Qin Dynasty Construction 

Though the beginning of the Great Wall of China can be traced to the fifth century B.C., many of the fortifications included in the wall date from hundreds of years earlier, when China was divided into a number of individual kingdoms during the so-called Warring States Period. 

Around 220 B.C., Qin Shi Huang, the first emperor of a unified China under the Qin Dynasty, ordered that earlier fortifications between states be removed and a number of existing walls along the northern border be joined into a single system that would extend for more than 10,000 li (a li is about one-third of a mile) and protect China against attacks from the north.

Construction of the “Wan Li Chang Cheng,” or 10,000-Li-Long Wall, was one of the most ambitious building projects ever undertaken by any civilization. The famous Chinese general Meng Tian initially directed the project, and was said to have used a massive army of soldiers, convicts and commoners as workers. 

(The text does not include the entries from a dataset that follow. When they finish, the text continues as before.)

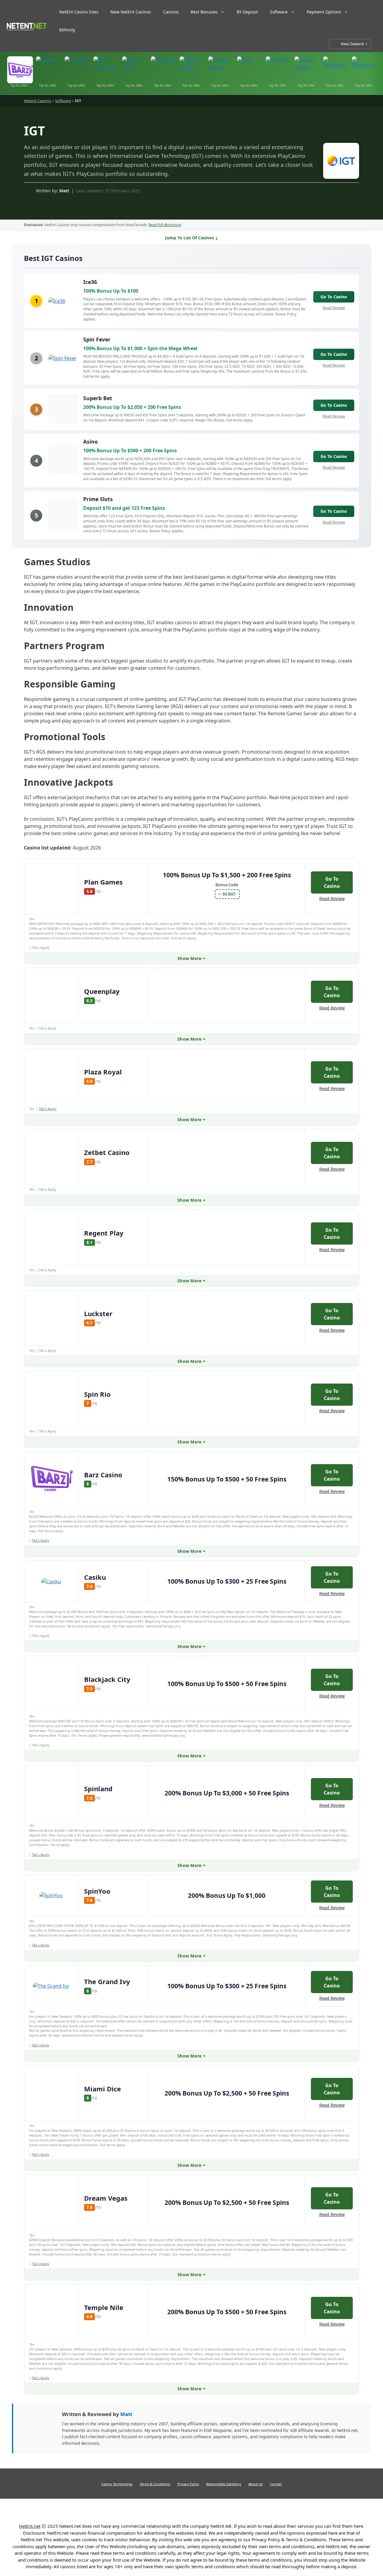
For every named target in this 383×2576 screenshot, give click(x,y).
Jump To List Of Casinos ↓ (191, 238)
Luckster (98, 1313)
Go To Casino (333, 297)
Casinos (171, 12)
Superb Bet (97, 398)
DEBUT (229, 894)
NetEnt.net (29, 2526)
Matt (64, 190)
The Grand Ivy (107, 1981)
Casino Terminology (117, 2484)
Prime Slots (98, 499)
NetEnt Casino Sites (78, 12)
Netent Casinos (37, 100)
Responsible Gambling (223, 2484)
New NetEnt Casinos (130, 12)
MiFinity (67, 30)
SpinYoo (97, 1890)
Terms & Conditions (155, 2484)
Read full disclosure (165, 224)
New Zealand (352, 43)
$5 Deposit (247, 12)
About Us (255, 2484)
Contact (276, 2484)
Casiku (95, 1577)
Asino (90, 441)
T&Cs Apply (48, 1108)
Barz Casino (103, 1474)
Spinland (98, 1788)
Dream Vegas (105, 2197)
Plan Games (103, 881)
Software (279, 12)
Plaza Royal (103, 1071)
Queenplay (102, 991)
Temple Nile (103, 2307)
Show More (189, 958)
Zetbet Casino (107, 1152)
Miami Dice (102, 2088)
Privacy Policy (188, 2484)
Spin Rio (97, 1394)
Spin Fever (96, 339)
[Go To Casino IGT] (338, 162)
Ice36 (90, 281)
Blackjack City (107, 1679)
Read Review (334, 307)
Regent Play (104, 1232)
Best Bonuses (204, 12)
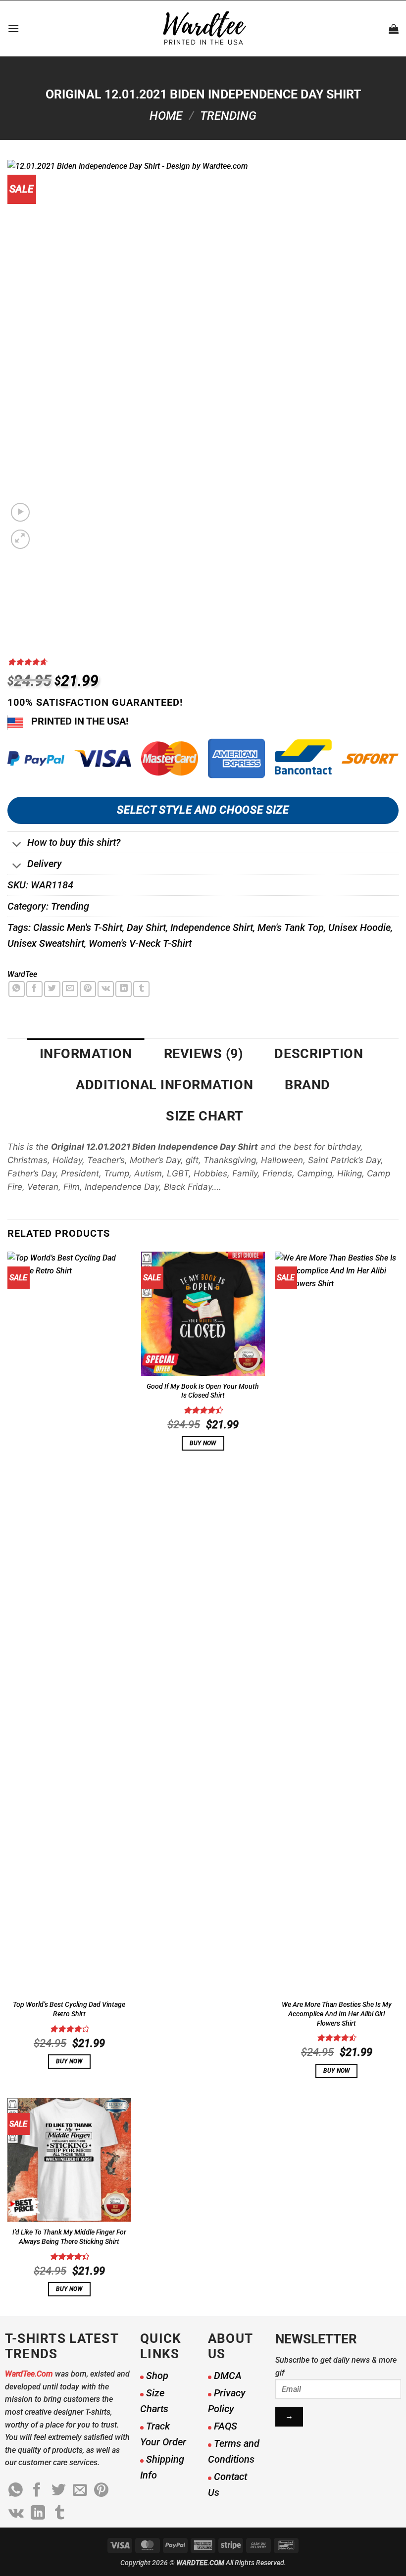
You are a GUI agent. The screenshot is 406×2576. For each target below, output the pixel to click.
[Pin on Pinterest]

Made mostly of earth and stone, the wall stretched from the China Sea port of Shanhaiguan over 3,000 miles west into Gansu province. In some strategic areas, sections of the wall overlapped for maximum security (including the Badaling stretch, north of Beijing, that was later restored during the Ming Dynasty). 

From a base of 15 to 50 feet, the Great Wall rose some 15-30 feet high and was topped by ramparts 12 feet or higher; guard towers were distributed at intervals along it.